**Supplied text:**
***

But wait! I just realized I do know a few of them, they being the various parents of my six-year-old daughter's best friends, and nice people all.

 

Harper's family has a "Support Our Troops" sign on their lawn -- not that surprising, given that her dad is an ex-MP from the Army. I've made a point of not discussing politics with them, mostly lest they decide not to take Molly off our hands on the occasional weekend playdate, but also because I know breath would be wasted on trying to change the minds of such hard-and-fast true believers.

 

On the other hand, Margaret's mom told me on the day before the election she wasn't sure who she was going to vote for, since she didn't know or care much about the issues but was "really annoyed" with what she saw as the "hysteria" of friends on both sides who were trying to get her to back their guy. Maybe I should have preached to her but chose not to at that point; she later told me she ended up voting for Bush.

 

In looking forward to the next election, though, I do hope that the Democrats don't choose someone with an eye toward appealing to conservatives and Republicans, such as picking someone because he has a record of being an actual soldier who served his country, rather than a make-believe one who didn't. If there are lessons we can take away from 2004, I would think one is that there is no way of tricking the hard liners of the other side into thinking our guy is, at heart, really one of them. In fact, the Republicans don't buy it -- and also, in fact, the swing voters don't really care.

 

I do think the candidate should, first of all, be one who will stay true to what Democrats stand for -- and not only not be afraid to admit it, be ready to argue strongly for it -- but secondly, have a strong enough personality -- at least stronger than whomever the other side puts up -- to inspire the confidence of the mostly "undecided" Margaret's moms of the world.

 

But yes, although I really do believe the election finally came down more to the personality of the candidates than necessarily of what we like to call "the issues," this is not to say I think Bill should give up his activist activities. He's been fighting on the front lines of keeping the argument alive that intelligence and moral responsibility do count for something in this world, and especially in a country you and I have at least as much right to call our own as all the flagwavers who accuse us of "blaming America first." (Hey, Ann Coulter, get this straight! I don't blame America at all, I blame conservatives like you!)

 

One could move to Canada, but better that one should stay here and serve one's country by doing what Bill has been doing. As frustrating as it may be not to find that silver bullet to just make it all happen, it's work that needs to be done, and that will eventually be rewarded with success.

 

That may not sound like a ringing note of optimism, but in fact, I'm really a very positive person who has always believed that life is hard and we do our best with it, and later we die and forget the whole thing ever happened.

 

Dick in Rochester has a question for Rick –

 

Would you be referring to "the Democratic wing of the Democratic Party?”

 

I am sure Alan has some place in his archives surveys, during the last apocalypse, of the number of people that fairly solidly preferred Democratic positions---but voted Republican anyway. It is going to be very difficult to cope with "I have always voted Republican."

***

**Supplied information:**
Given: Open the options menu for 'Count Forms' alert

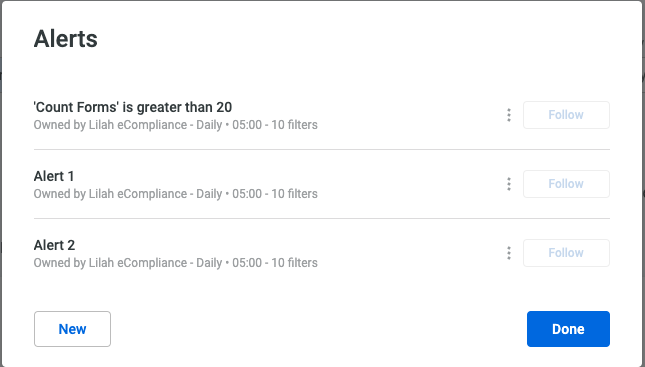Looking at the screenshot, I should click(509, 115).
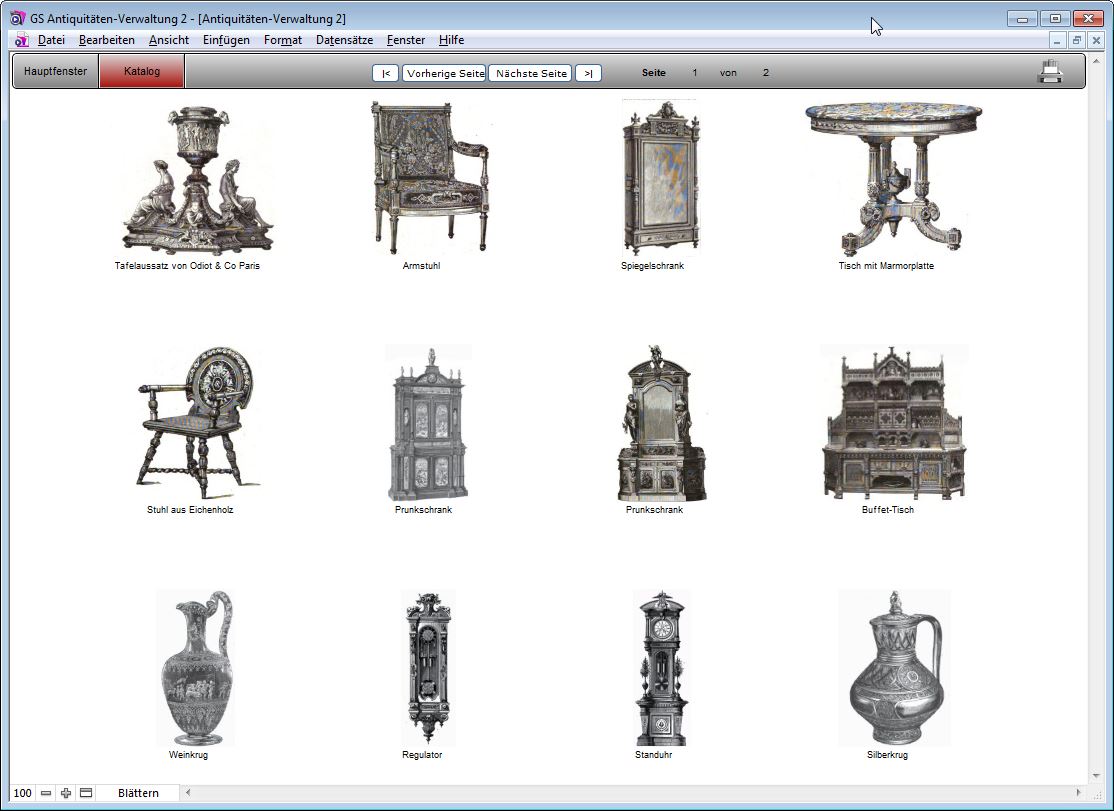The width and height of the screenshot is (1114, 811).
Task: Open the Format menu
Action: [x=283, y=40]
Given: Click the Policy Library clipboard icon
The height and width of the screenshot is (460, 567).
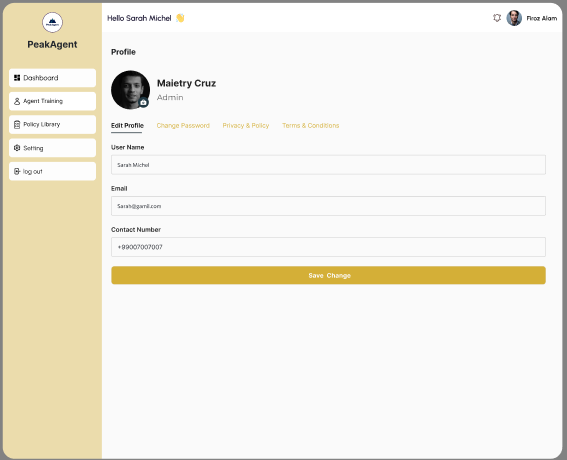Looking at the screenshot, I should [17, 124].
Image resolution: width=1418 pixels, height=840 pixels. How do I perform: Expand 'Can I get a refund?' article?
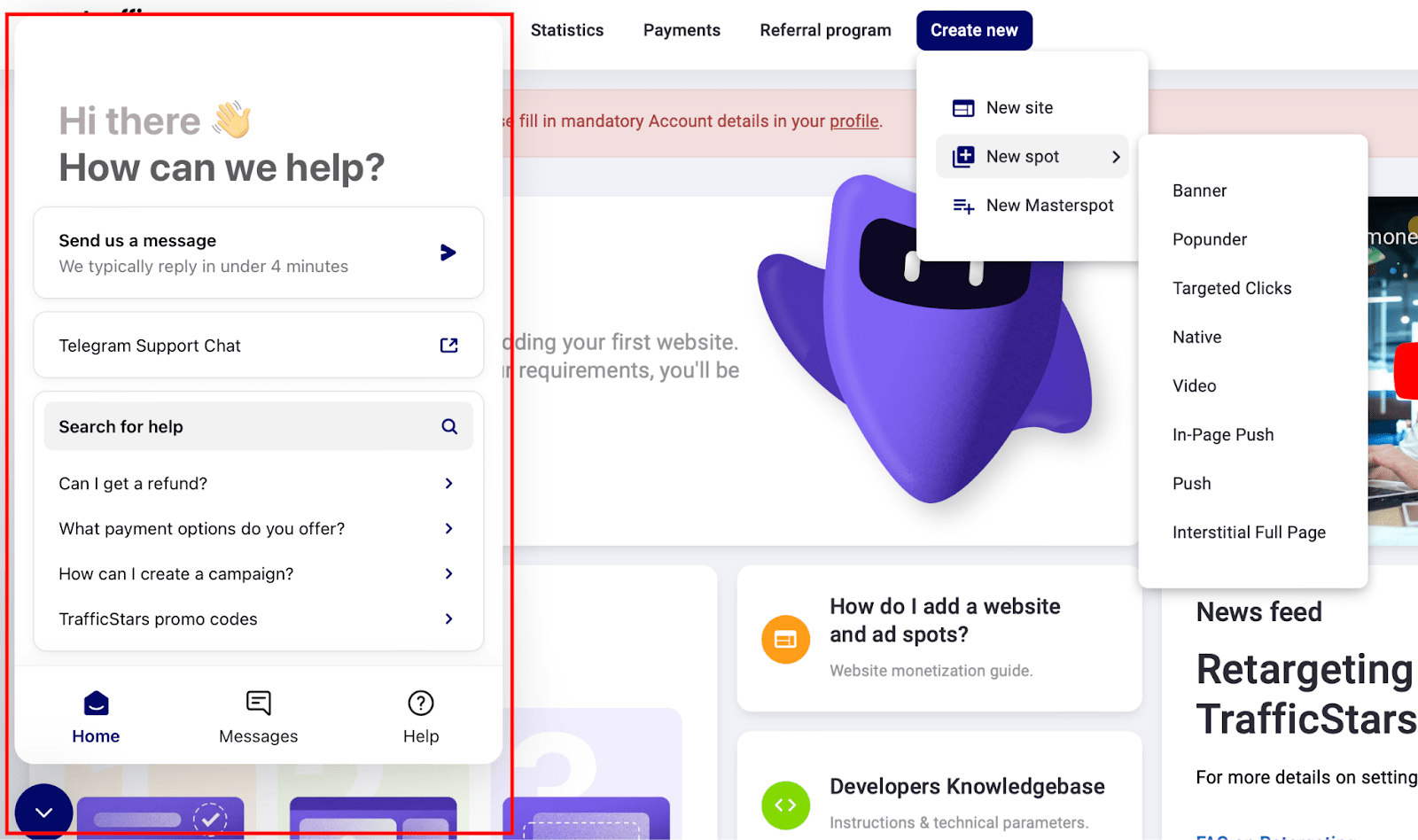[257, 484]
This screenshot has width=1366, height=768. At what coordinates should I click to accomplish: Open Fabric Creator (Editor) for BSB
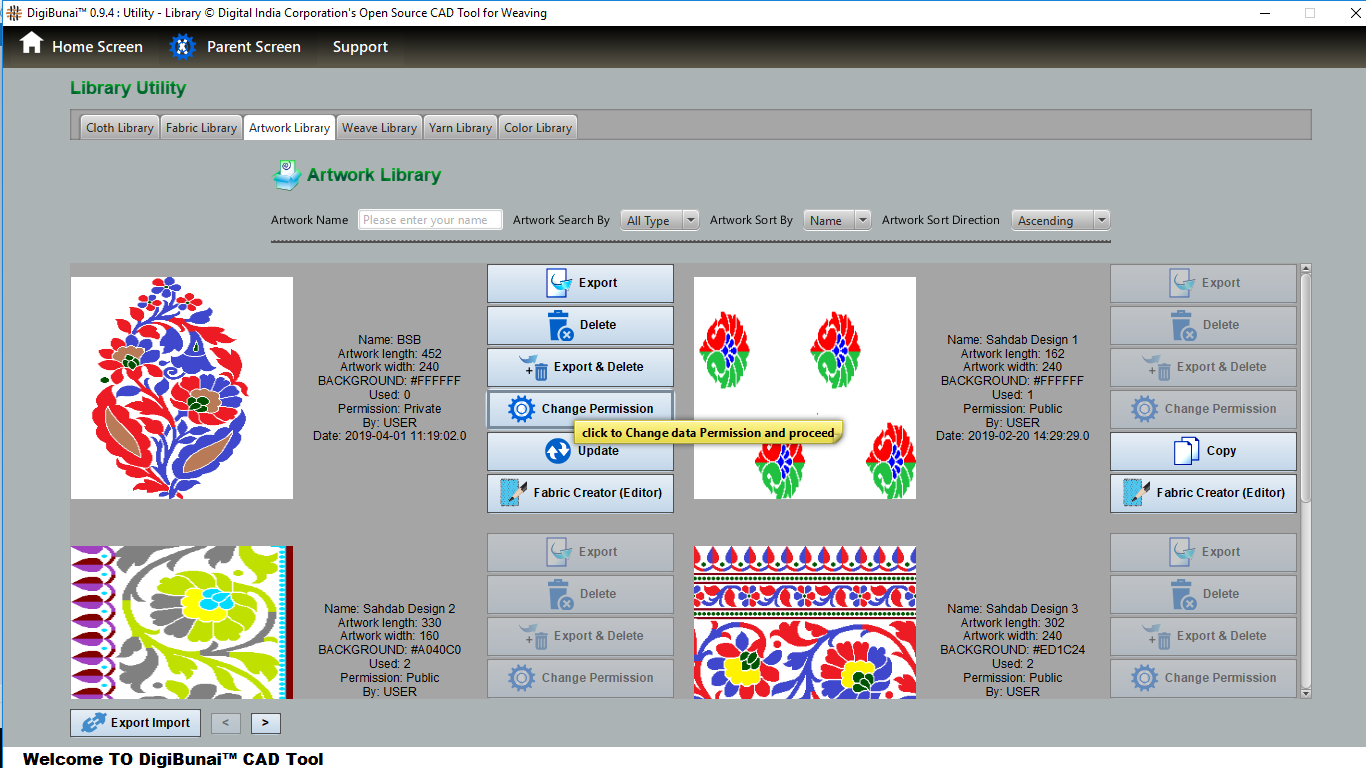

***

**Prompt 1:** Can you return, word for word, the part of the election essay that opens with the words containing "One could move" and closes with "thing ever happened."?
**Prompt 2:** Would you retype, unchanged, the part of the records that opens with the line containing "Given: Click the" and closes with the line containing "Looking at the screenshot, I should [17, 124].", including both of those lines and leaving out the pictures?
The election essay and the records come from separate, unrelated sources.

**Complete answer 1:**
One could move to Canada, but better that one should stay here and serve one's country by doing what Bill has been doing. As frustrating as it may be not to find that silver bullet to just make it all happen, it's work that needs to be done, and that will eventually be rewarded with success.

 

That may not sound like a ringing note of optimism, but in fact, I'm really a very positive person who has always believed that life is hard and we do our best with it, and later we die and forget the whole thing ever happened.

**Complete answer 2:**
Given: Click the Policy Library clipboard icon
The height and width of the screenshot is (460, 567).
Looking at the screenshot, I should [17, 124].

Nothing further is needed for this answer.